§ Exercise
In the transcript below, what position does Trudy Lieberman hold?

+++ Passage shown

Transcript
BROOKE GLADSTONE:
The price of oil is one story where the media gets stuck on a couple of key words — in that case, supply and demand. Health care reform is another such issue. If Barack Obama is elected president, he says he'll push for a national healthcare plan, or even a universal plan.
[CLIP]
BARACK OBAMA:
We are going to pass a universal healthcare bill. It is long overdue. The time is ripe.
[END CLIP]
BROOKE GLADSTONE:
The media have also called his plan “national” or “universal.” Trudy Lieberman says they should stop, because it isn't. Lieberman, who’s director of the Health and Medical Reporting Program at the City University of New York Graduate School of Journalism, has been covering the coverage of the healthcare debate in the Columbia Journalism Review.
She says that the words “national” and “universal” have specific meanings when applied to healthcare plans. Basically, they refer to plans that already exist in Europe, where
TRUDY LIEBERMAN:
Everybody is covered; everybody’s entitled to care because they are citizens of those countries. And, everybody pays for them through a various system of taxes.
What we have here in this country is the candidates have tried to shoehorn those labels onto their own proposals, which means something very different.
BROOKE GLADSTONE:
And what does it mean?
TRUDY LIEBERMAN:
Essentially, what Obama would like to do is craft a plan that builds on private insurance coverage from Aetna, Cigna, Blue Cross and the like, and add to that a public program, a national insurance exchange people might be able to go to and buy coverage. If this entity, this health insurance exchange works, then people will have another option.

++++++
+++ Given records

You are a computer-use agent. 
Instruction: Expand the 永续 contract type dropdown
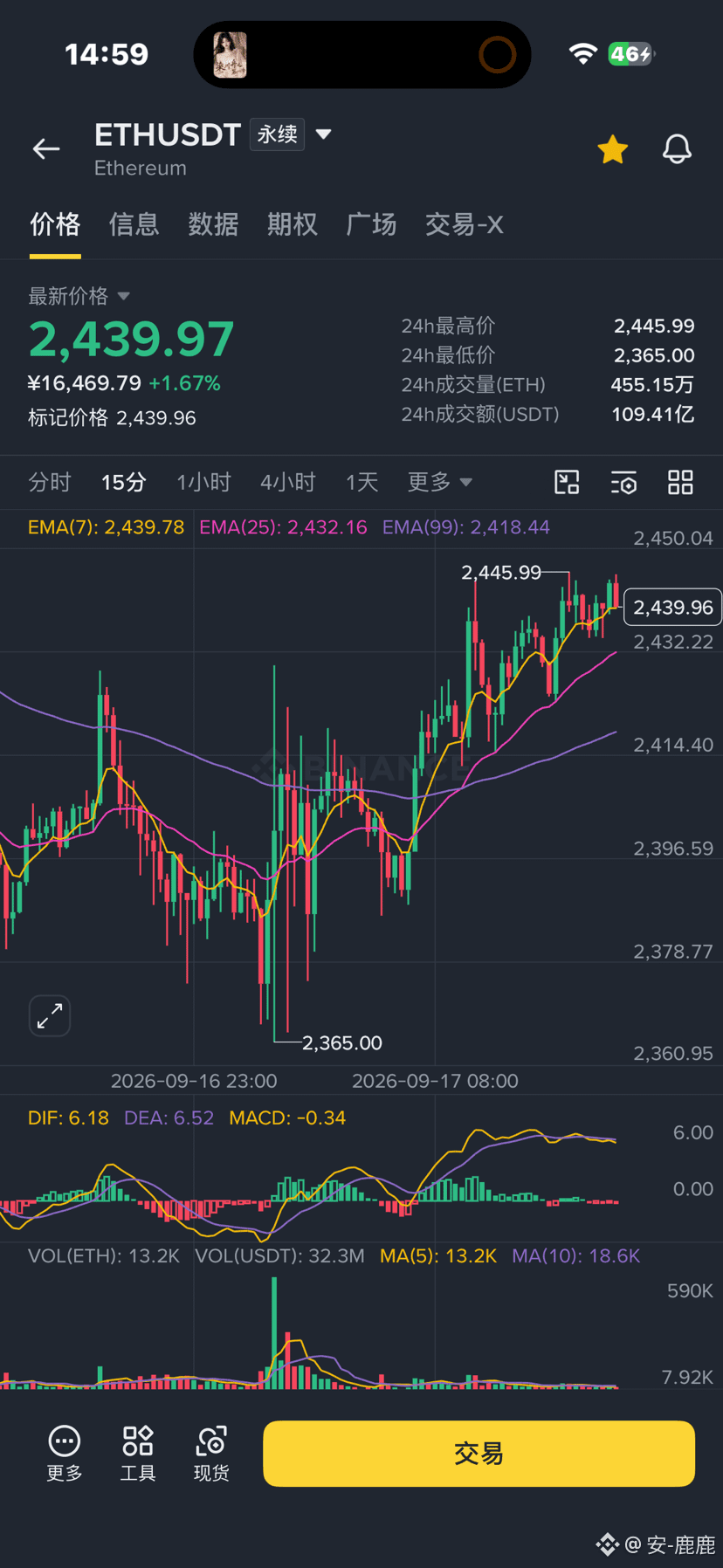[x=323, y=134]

++++++
+++ Given records

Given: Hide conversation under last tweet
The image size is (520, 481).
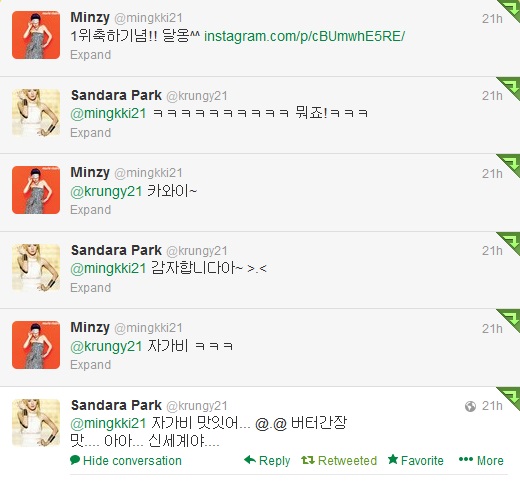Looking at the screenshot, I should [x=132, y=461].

++++++
+++ Given records

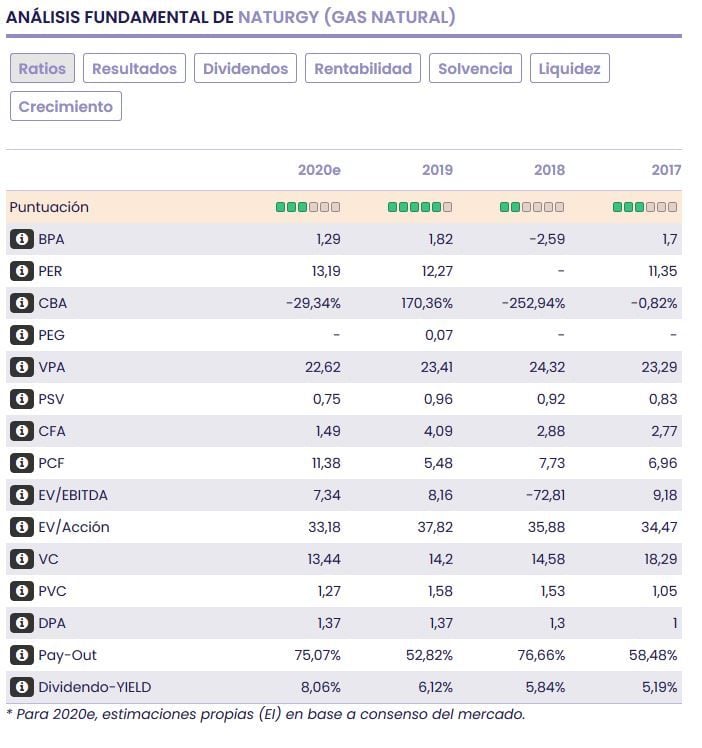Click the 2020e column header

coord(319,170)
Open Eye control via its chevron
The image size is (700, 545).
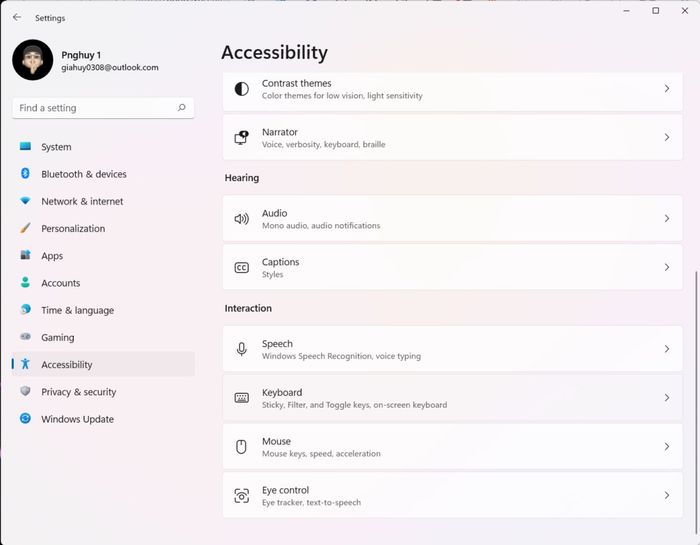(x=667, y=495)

++++++

§ Response below
She is director of the Health and Medical Reporting Program at the City University of New York Graduate School of Journalism.